■ **REQUIRED WORK**:
#1 Summarize the forum reply about raising a new puppy in two sentences.
#2 According to the forum reply about raising a new puppy, how old is the puppy at the time of writing?

■ **EXCERPTED PASSAGE**:
⟨
You are not alone, as you can see from all of the posts.  I, too, was exactly where you are: We got our puppy 3 weeks ago, and I had three MAJOR crying spells - I was so exhausted/overwhelmed at his well-puppy checkup 2 days after we got him that the vet walked in and I busted into tears. Two days later, I was still so exhausted that when I took him out to potty and he wouldn't do anything but trot around and eat leaves, I silently cried in my front yard and wondered if I'd done the right thing by getting a puppy. On the 5th morning, I sank to the floor in the kitchen, again in tears, when I realized he'd had another accident in his crate despite us getting up and taking him out every 2.5 hours. 
I can't believe how much of a difference the 2nd and 3rd week have made... I've figured out his potty patterns, I actually have to wake HIM up every 3 hours to do the outside potty runs, and I've had enough sleep that I can keep my emotions in check. We still have a long way to go, as he's only 10.5 weeks right now, but I haven't felt that same 'overwhelmed' feeling for about a week now - He's actually a pleasure now that I've figured him out a little more, and it seems like every day of age makes him a little bit better when it comes to potty-training and sleeping in his crate. 
Hang in there - I have no doubt that relief is closer than you think. If you can get your SO to trade off just ONE of those overnight potty runs with you, it may help you get enough sleep during one night to at least feel like the world is back on its axis. It will get better and better, don't you worry.  Hugs to you... We are here to listen and support you!
⟩
■ **PROVIDED MATERIAL**:
⟨
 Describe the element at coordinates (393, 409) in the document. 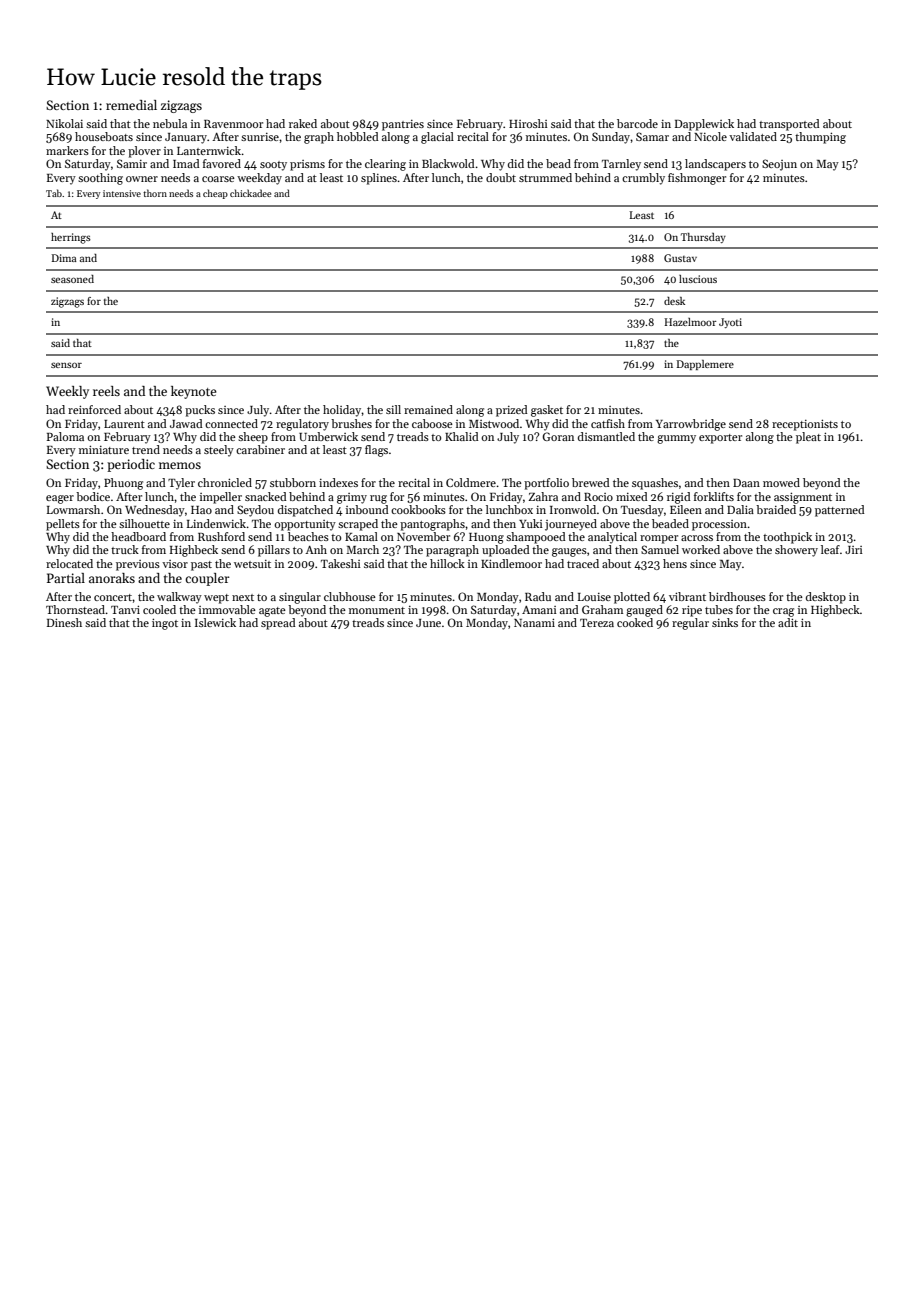

I see `sill` at that location.
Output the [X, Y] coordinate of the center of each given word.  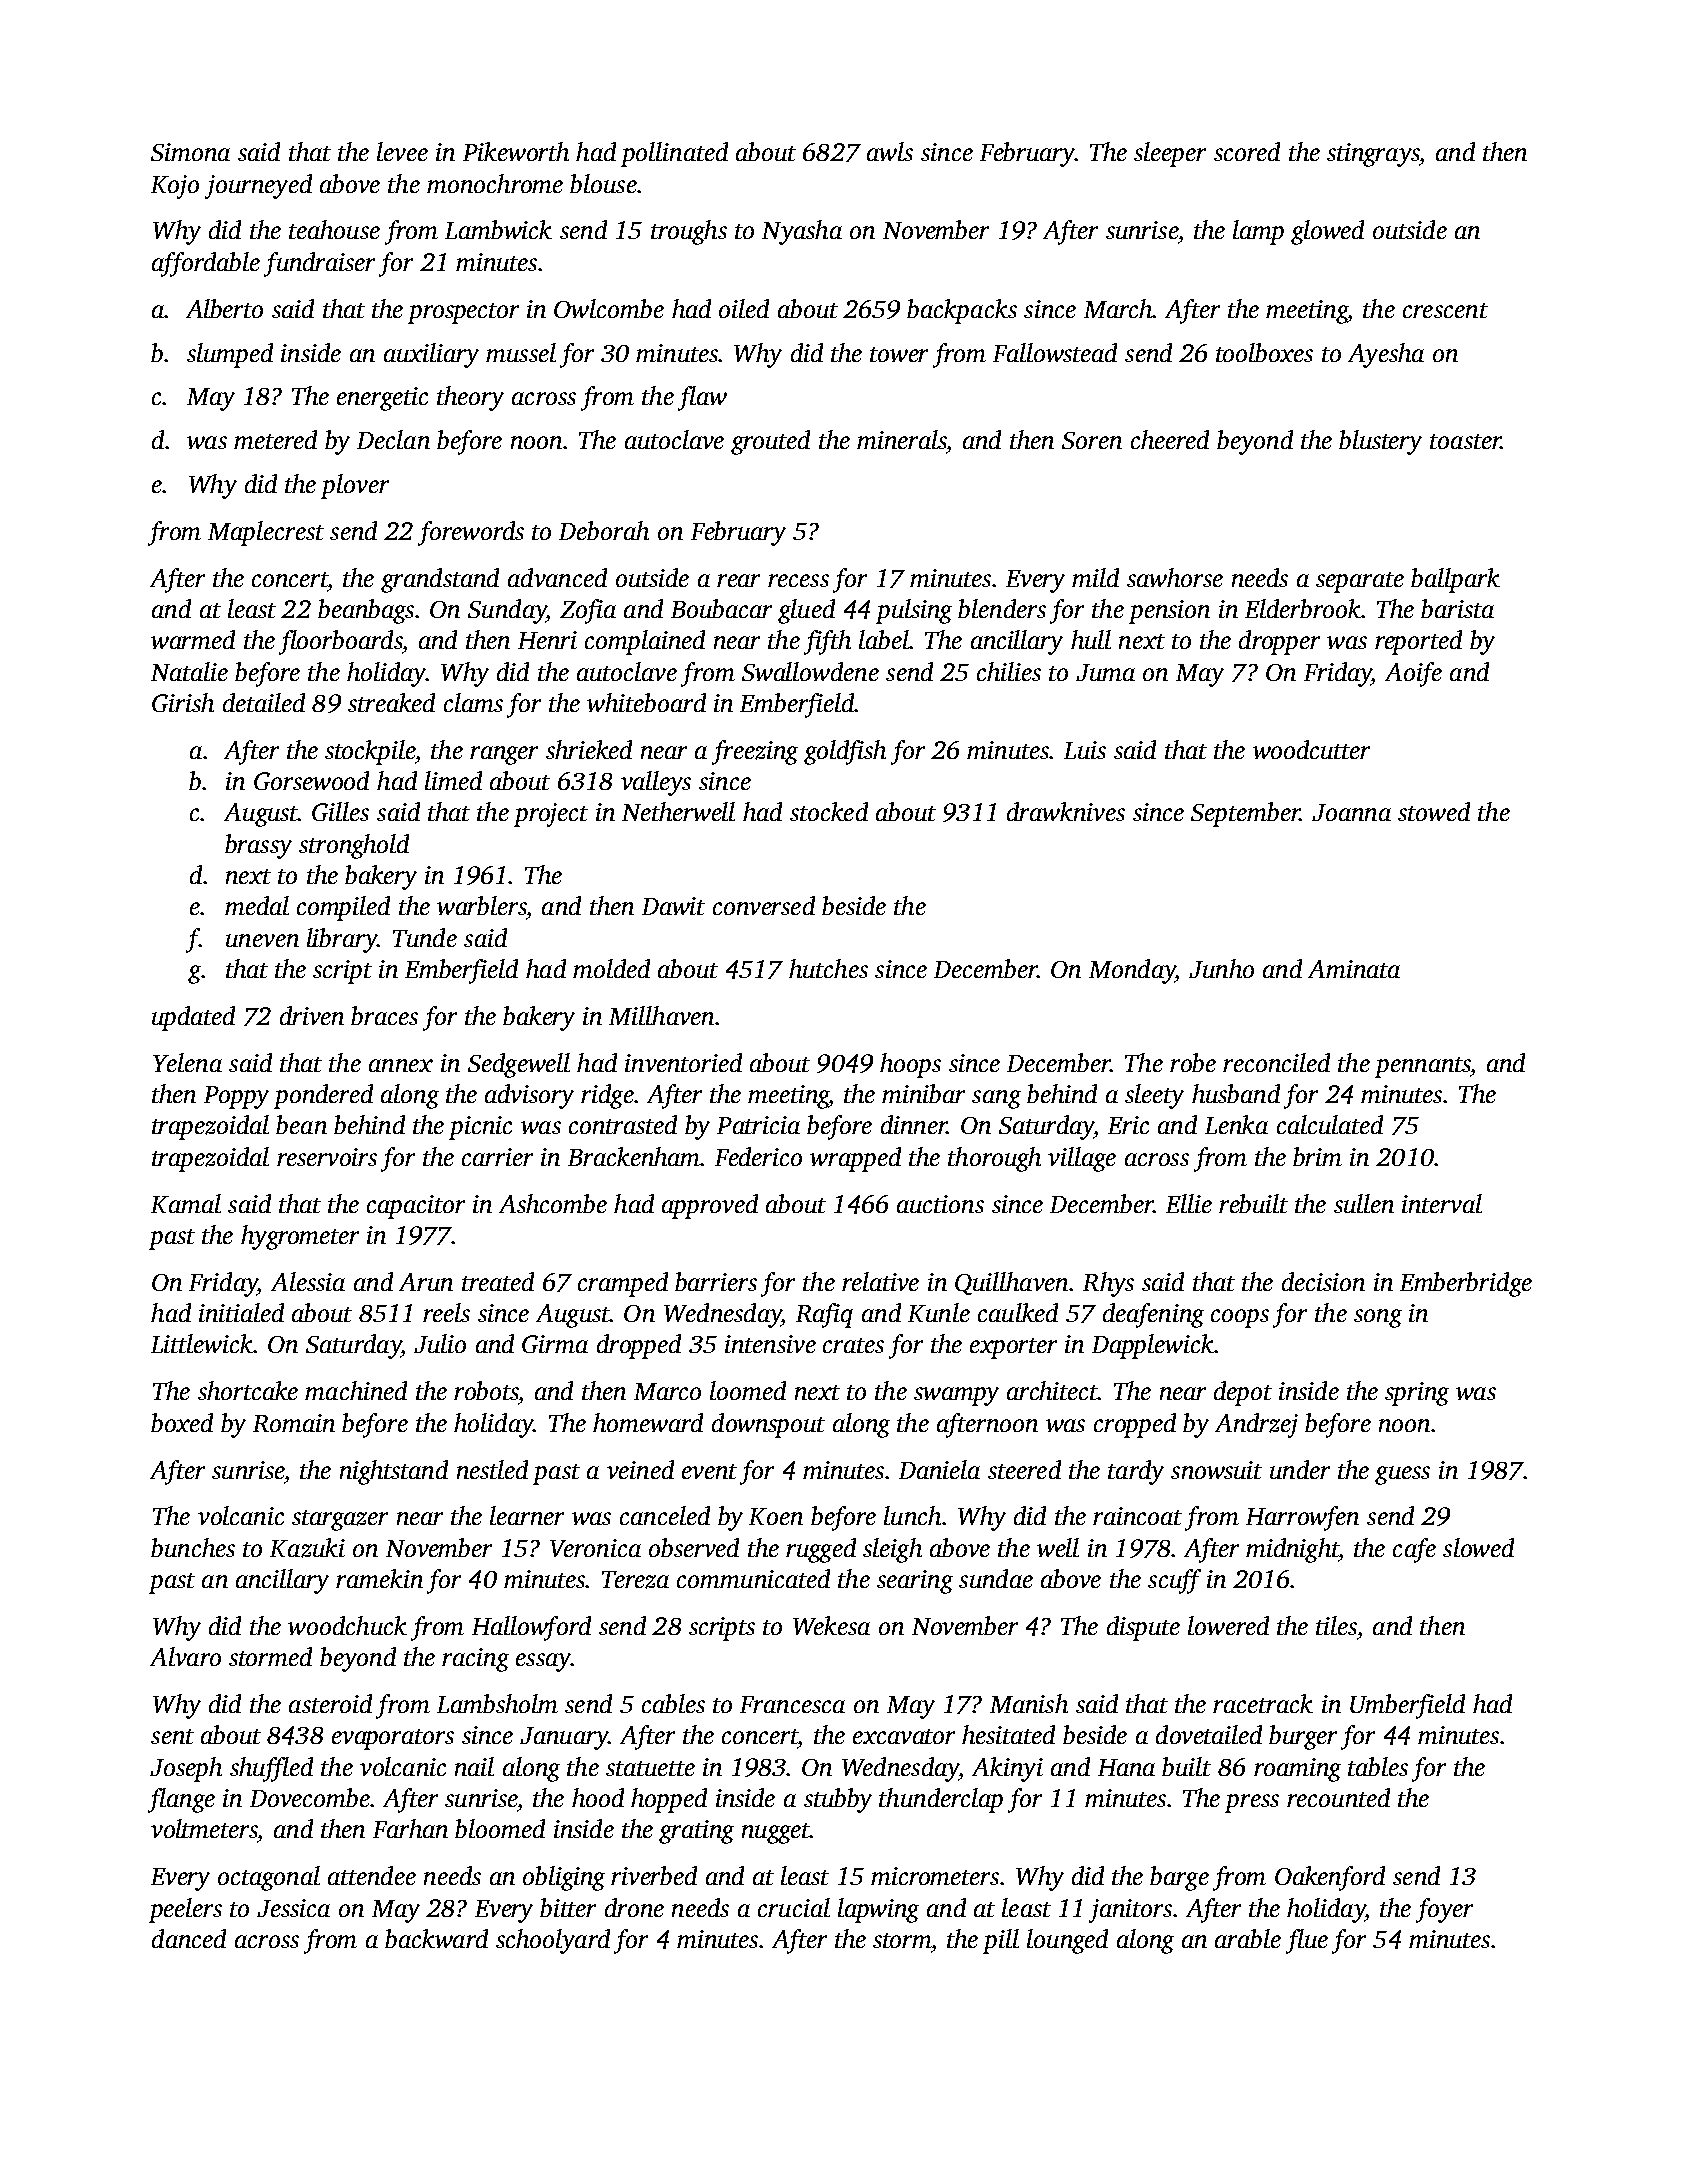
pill [1001, 1941]
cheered [1170, 439]
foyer [1444, 1910]
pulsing [914, 611]
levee [402, 151]
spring [1417, 1394]
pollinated [674, 154]
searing [915, 1582]
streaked [391, 702]
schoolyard [553, 1941]
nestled [492, 1469]
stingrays [1373, 155]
⟩
■ **TASK-BY-TASK ANSWERS**:
#1 The writer recalls being exhausted and overwhelmed in the first days with a new puppy, crying at the vet checkup, in the front yard, and after another accident in the crate. By the second and third weeks, having learned the puppy's potty patterns and gotten more sleep, the writer finds the puppy a pleasure and urges the reader to hang in there and trade off one overnight potty run with their SO.

#2 The puppy is 10.5 weeks old.